Tiger: What does that mean exactly?
Dredd: Well for one thing, it means I’m here defending people who just tried to kill me.
This is the core of Dredd’s character, the one thing that has never changed in all his many decades on the page and on the screen. That unwavering dedication to the law, to the city and to its citizens. Even if they have just tried to kill him, his duty is to protect them at any cost and he will defend them until his dying breath.
We know Dredd is, by many measures, not a hero. He jails people, executes them, stamps out any dissent, but at the same time there is something noble in his single-minded pursuit of Justice. Dredd rarely wrestles with moral quandaries, content in his belief that what he does is in defence of the Law, which makes it all the more interesting when we have a writer brave enough to delve into Dredd’s motivations in more depth. That’s when we get stories like “America” and “Tale of the Dead Man”.
Returning to Under Siege, the second question is from the Mayor:
“So… you just come up with puns while people are trying to kill you?”
The Mayor has obviously never watched any James Bond movies.
Under Siege #4 brings the story to a close with Dredd the last Judge standing, the wounded Beeny evacuated on Dredd’s Lawmaster. Fighting with him while the rest of the block descends into chaos are the Mayor and Tiger, the other residents turning on each other, some convinced they need to kill the Judges to save their families while others believe the Judges are their last chance. The story moves briskly along as our trio mount a frontal assault on the block’s control centre and the motives of Tallyrand, leader of the mutants, finally become clear. He doesn’t want to destroy Mega-City One, not at all. He wants to live there, and he’s going to make that happen through the use of a dirty bomb, forcing the city to finally accept mutants by ensuring that the entire city is irradiated as well.

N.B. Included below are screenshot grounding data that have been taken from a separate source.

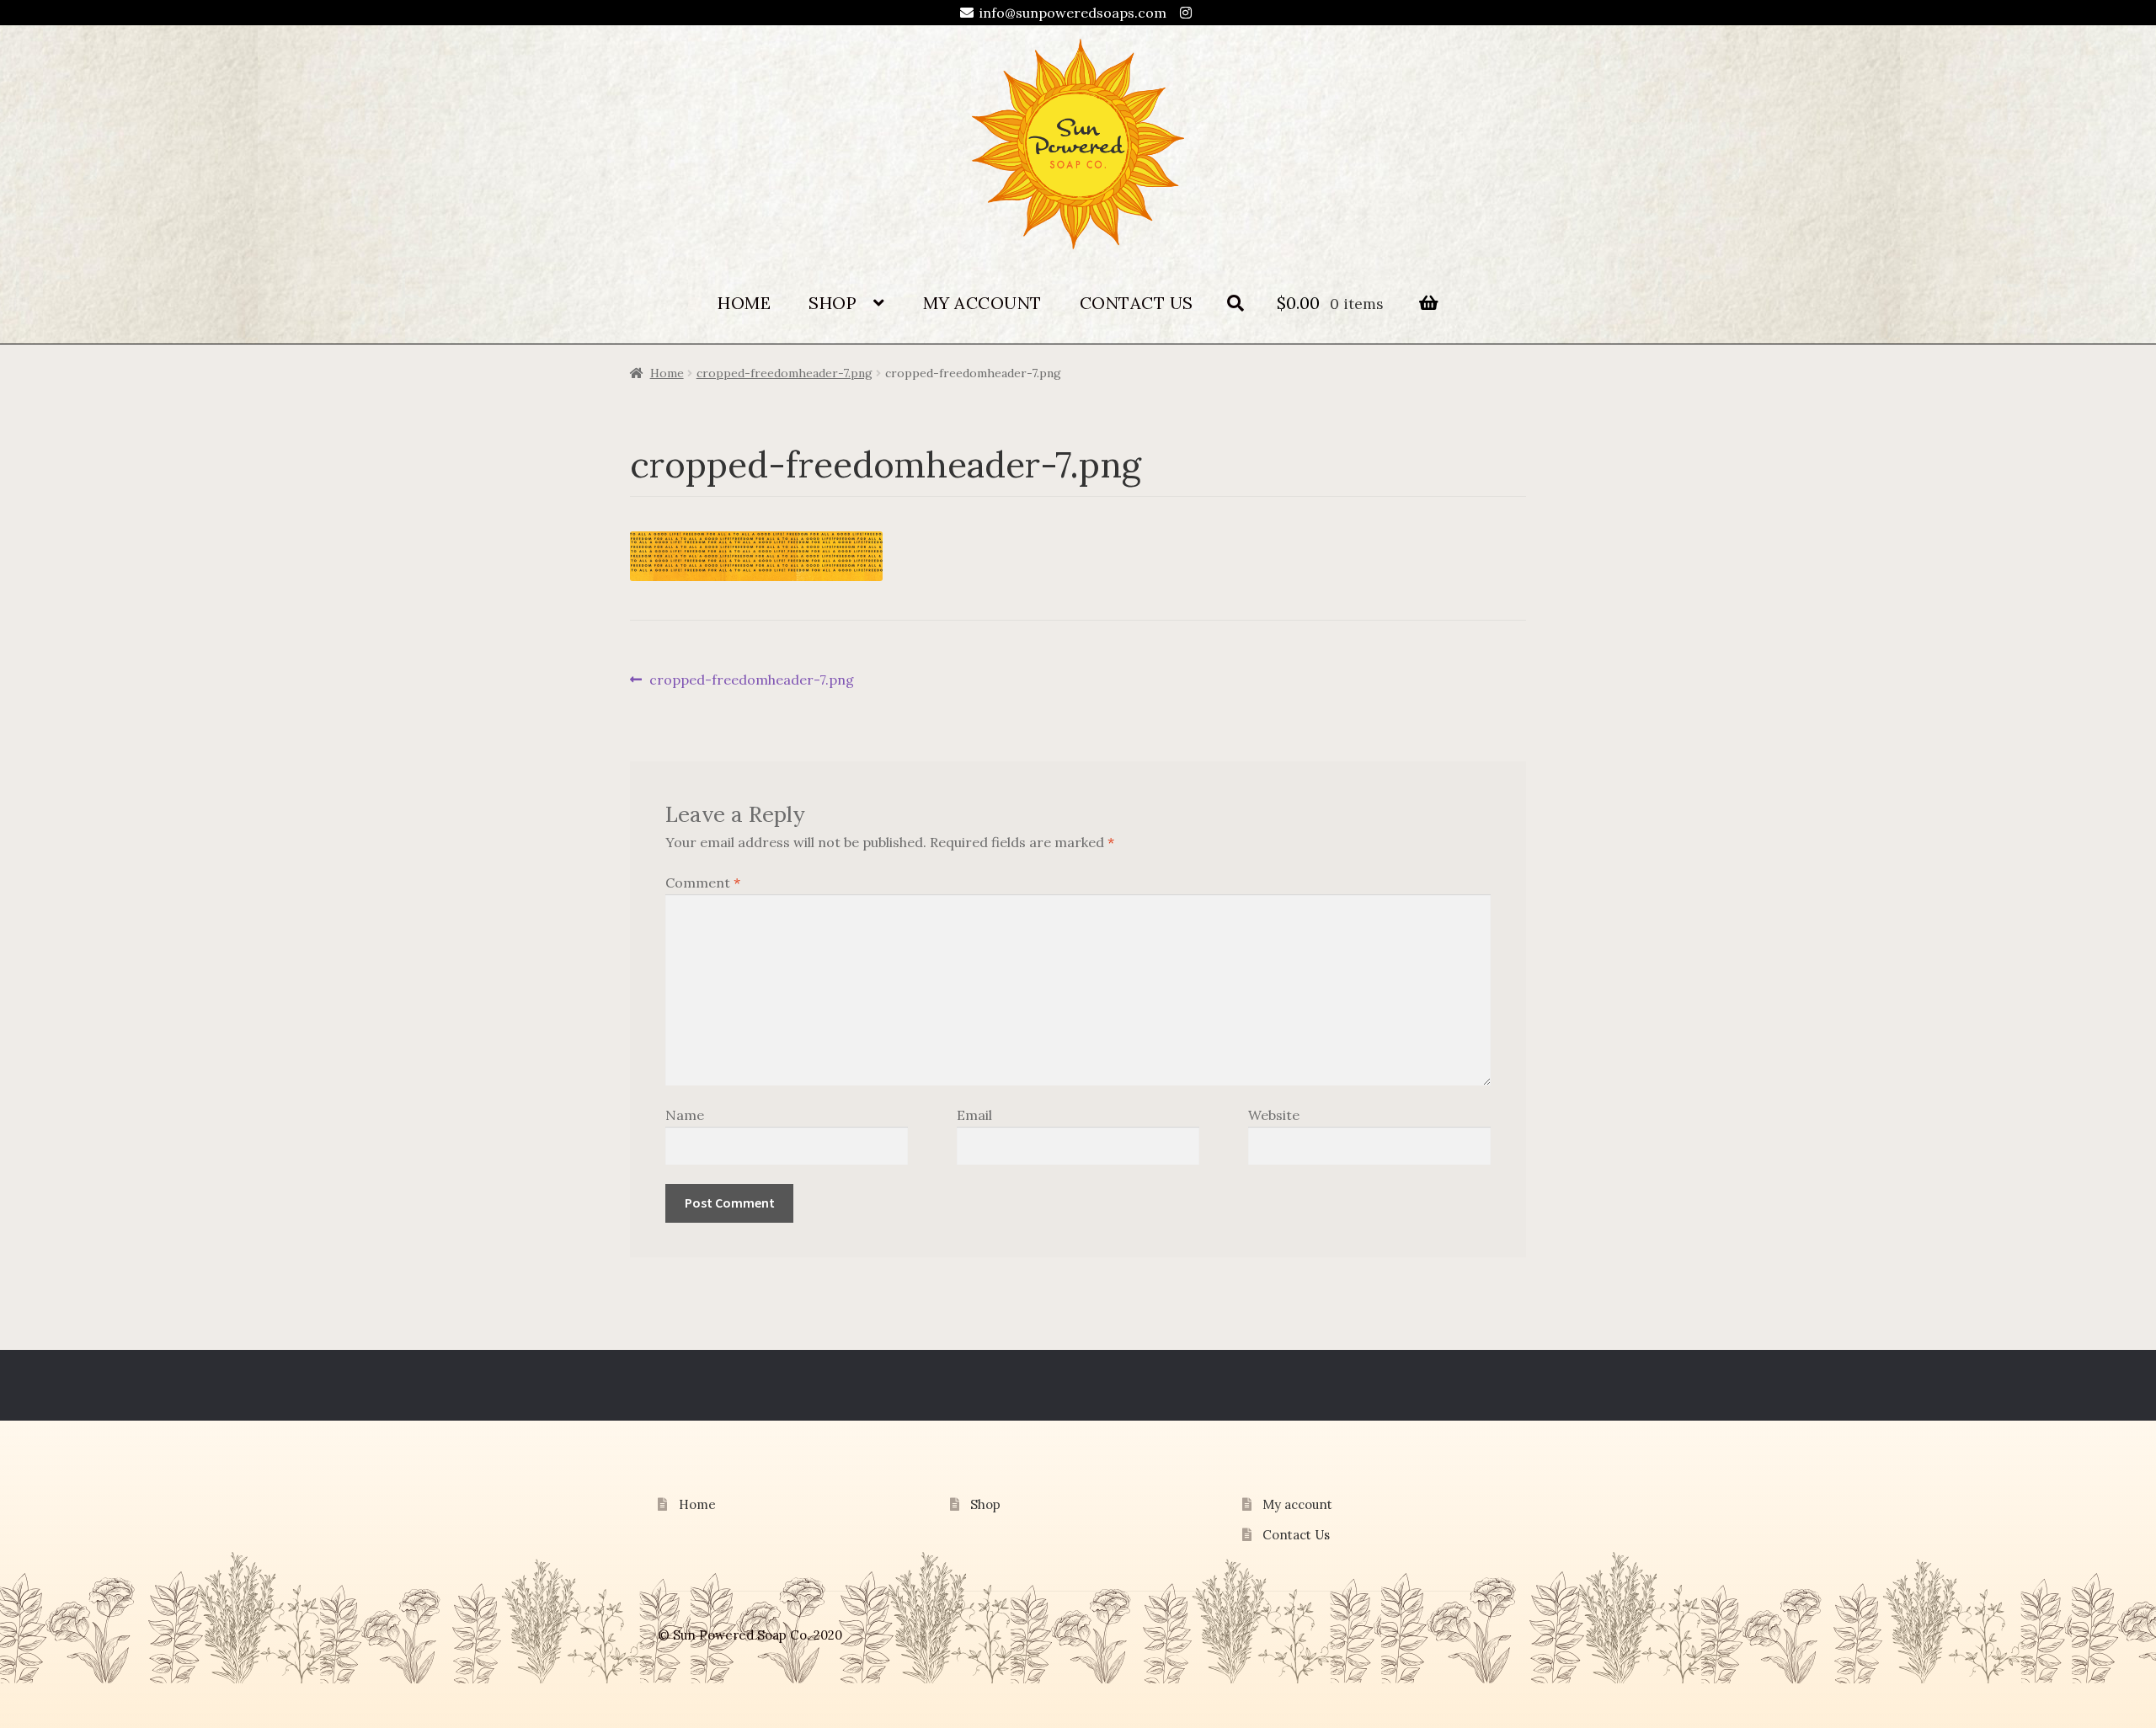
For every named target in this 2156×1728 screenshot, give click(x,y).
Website (1273, 1115)
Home (744, 302)
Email (974, 1115)
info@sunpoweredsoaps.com (1072, 12)
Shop (832, 302)
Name (684, 1115)
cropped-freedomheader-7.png (784, 373)
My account (982, 302)
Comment (702, 882)
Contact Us (1136, 302)
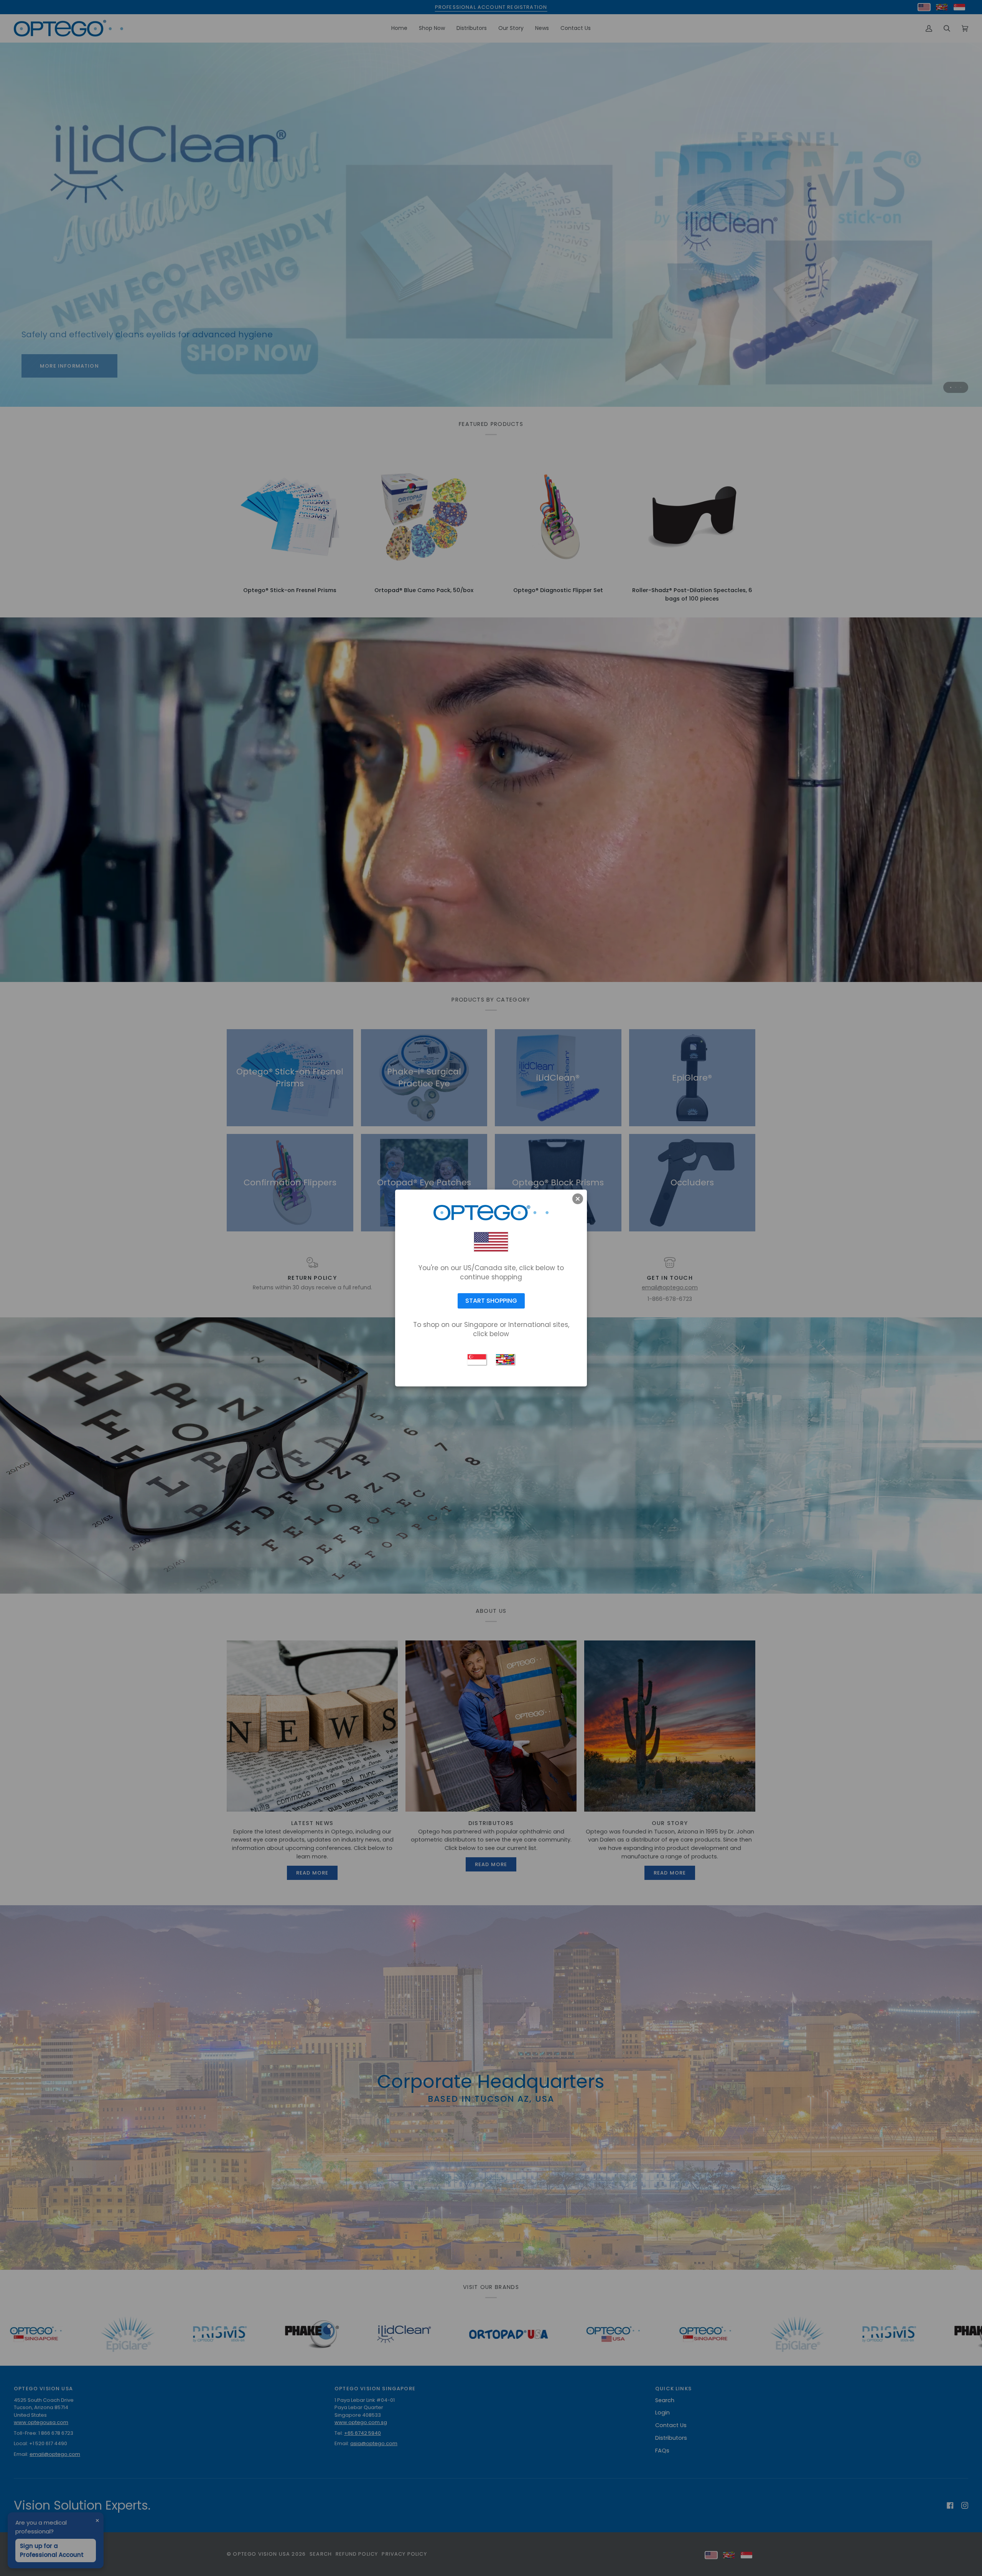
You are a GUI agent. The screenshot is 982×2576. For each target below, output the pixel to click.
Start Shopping (491, 1300)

It’s a surprisingly elegant and somewhat poignant plan. Of course, it’s up to Dredd to ensure it never happens. The story culminates with a pile of bodies and an ending reminiscent of Leon’s final moments from The Professional.
Despite the obvious comparisons to The Raid and Karl Urban’s Dredd, Under Siege is a tight little story with plenty of action and snappy dialogue. It’s a self-contained story and a great jumping-on point for anyone who isn’t familiar with the world of Judge Dredd. The characters are clearly defined, the setting explained just enough to give you a grounding in the universe and the storyline needing no real familiarity with the rest of the Dredd canon.